- [Exercise aim]
Find all the lines in the material below with the word "header", and copy them.

········

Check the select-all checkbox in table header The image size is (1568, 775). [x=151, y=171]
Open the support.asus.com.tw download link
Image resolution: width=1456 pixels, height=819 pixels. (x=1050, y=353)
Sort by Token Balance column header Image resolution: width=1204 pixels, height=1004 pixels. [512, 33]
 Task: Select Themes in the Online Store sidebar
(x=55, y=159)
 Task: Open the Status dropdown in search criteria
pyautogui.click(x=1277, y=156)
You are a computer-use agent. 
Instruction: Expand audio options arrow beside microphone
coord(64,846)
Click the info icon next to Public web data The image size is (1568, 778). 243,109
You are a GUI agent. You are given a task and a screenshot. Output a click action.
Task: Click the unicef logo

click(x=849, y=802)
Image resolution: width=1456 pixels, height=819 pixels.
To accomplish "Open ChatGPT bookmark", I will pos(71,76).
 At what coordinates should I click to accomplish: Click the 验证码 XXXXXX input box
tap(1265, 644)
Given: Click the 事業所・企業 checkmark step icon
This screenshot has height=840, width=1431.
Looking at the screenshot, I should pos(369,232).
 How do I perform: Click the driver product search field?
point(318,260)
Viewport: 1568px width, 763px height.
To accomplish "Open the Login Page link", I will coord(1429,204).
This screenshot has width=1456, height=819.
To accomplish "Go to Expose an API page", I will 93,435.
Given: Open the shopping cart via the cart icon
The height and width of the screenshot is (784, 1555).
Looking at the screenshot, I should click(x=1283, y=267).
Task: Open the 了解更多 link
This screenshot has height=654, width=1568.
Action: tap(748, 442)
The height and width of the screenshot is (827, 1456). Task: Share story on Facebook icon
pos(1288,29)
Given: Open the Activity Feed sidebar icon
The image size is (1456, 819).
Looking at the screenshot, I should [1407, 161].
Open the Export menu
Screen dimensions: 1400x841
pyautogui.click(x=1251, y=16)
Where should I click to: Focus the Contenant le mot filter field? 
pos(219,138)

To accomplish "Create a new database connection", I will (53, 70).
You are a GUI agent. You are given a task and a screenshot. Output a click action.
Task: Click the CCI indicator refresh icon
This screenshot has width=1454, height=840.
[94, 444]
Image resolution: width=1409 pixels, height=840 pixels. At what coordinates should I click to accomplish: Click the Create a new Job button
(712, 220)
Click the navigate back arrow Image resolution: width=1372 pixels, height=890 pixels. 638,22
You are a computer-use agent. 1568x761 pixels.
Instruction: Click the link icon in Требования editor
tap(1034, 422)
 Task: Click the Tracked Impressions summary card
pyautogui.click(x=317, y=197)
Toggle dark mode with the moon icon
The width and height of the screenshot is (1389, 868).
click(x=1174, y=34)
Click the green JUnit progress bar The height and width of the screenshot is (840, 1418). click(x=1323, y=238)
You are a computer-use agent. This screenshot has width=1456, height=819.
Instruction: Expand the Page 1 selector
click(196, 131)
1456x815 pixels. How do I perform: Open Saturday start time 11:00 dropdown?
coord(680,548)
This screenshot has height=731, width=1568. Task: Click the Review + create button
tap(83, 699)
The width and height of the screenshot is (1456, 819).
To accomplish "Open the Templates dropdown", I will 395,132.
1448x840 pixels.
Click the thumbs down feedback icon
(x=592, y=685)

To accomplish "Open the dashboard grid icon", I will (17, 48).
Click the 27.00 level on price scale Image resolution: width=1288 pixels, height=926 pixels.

········

- [Result below]
Check the select-all checkbox in table header The image size is (1568, 775). [x=151, y=171]
Sort by Token Balance column header Image resolution: width=1204 pixels, height=1004 pixels. [512, 33]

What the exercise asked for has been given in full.